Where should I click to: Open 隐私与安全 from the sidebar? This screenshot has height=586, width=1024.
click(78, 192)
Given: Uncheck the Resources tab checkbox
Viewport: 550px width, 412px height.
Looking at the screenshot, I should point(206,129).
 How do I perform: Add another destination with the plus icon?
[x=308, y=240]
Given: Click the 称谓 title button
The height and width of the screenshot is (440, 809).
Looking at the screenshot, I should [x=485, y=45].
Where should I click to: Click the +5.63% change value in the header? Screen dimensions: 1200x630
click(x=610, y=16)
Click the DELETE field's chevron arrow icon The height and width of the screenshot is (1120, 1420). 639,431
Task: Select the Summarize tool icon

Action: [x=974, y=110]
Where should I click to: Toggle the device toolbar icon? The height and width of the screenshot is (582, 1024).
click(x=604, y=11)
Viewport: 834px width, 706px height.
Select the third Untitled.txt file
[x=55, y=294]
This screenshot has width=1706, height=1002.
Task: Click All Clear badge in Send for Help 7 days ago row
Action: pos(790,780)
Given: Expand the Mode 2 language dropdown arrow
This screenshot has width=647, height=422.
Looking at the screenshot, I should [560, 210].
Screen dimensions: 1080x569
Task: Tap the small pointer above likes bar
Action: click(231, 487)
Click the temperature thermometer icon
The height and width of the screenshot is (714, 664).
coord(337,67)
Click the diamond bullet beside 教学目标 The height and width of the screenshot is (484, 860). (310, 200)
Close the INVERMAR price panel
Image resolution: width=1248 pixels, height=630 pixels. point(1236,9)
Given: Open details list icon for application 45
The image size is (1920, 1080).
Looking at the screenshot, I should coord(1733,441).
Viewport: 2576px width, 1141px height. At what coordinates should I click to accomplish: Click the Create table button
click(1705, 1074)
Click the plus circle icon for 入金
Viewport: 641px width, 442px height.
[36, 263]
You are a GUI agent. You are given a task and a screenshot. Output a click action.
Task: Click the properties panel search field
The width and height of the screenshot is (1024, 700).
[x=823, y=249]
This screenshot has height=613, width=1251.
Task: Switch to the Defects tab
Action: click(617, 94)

****

BRIEF
Lay out the lines above as a numbered list, with blank lines left out.

EXERCISE RESPONSE
1. Where should I click to: Open 隐私与安全 from the sidebar? This screenshot has height=586, width=1024.
2. click(78, 192)
3. Given: Uncheck the Resources tab checkbox
4. Viewport: 550px width, 412px height.
5. Looking at the screenshot, I should point(206,129).
6.  How do I perform: Add another destination with the plus icon?
7. [x=308, y=240]
8. Given: Click the 称谓 title button
9. The height and width of the screenshot is (440, 809).
10. Looking at the screenshot, I should [x=485, y=45].
11. Where should I click to: Click the +5.63% change value in the header? Screen dimensions: 1200x630
12. click(x=610, y=16)
13. Click the DELETE field's chevron arrow icon The height and width of the screenshot is (1120, 1420). 639,431
14. Task: Select the Summarize tool icon
15. Action: [x=974, y=110]
16. Where should I click to: Toggle the device toolbar icon? The height and width of the screenshot is (582, 1024).
17. click(x=604, y=11)
18. Viewport: 834px width, 706px height.
19. Select the third Untitled.txt file
20. [x=55, y=294]
21. This screenshot has width=1706, height=1002.
22. Task: Click All Clear badge in Send for Help 7 days ago row
23. Action: pos(790,780)
24. Given: Expand the Mode 2 language dropdown arrow
25. This screenshot has width=647, height=422.
26. Looking at the screenshot, I should [560, 210].
27. Screen dimensions: 1080x569
28. Task: Tap the small pointer above likes bar
29. Action: click(231, 487)
30. Click the temperature thermometer icon
31. The height and width of the screenshot is (714, 664).
32. coord(337,67)
33. Click the diamond bullet beside 教学目标 The height and width of the screenshot is (484, 860). (310, 200)
34. Close the INVERMAR price panel
35. Image resolution: width=1248 pixels, height=630 pixels. point(1236,9)
36. Given: Open details list icon for application 45
37. The image size is (1920, 1080).
38. Looking at the screenshot, I should coord(1733,441).
39. Viewport: 2576px width, 1141px height. At what coordinates should I click to accomplish: Click the Create table button
40. click(1705, 1074)
41. Click the plus circle icon for 入金
42. Viewport: 641px width, 442px height.
43. [36, 263]
44. You are a GUI agent. You are given a task and a screenshot. Output a click action.
45. Task: Click the properties panel search field
46. The width and height of the screenshot is (1024, 700).
47. [x=823, y=249]
48. This screenshot has height=613, width=1251.
49. Task: Switch to the Defects tab
50. Action: click(617, 94)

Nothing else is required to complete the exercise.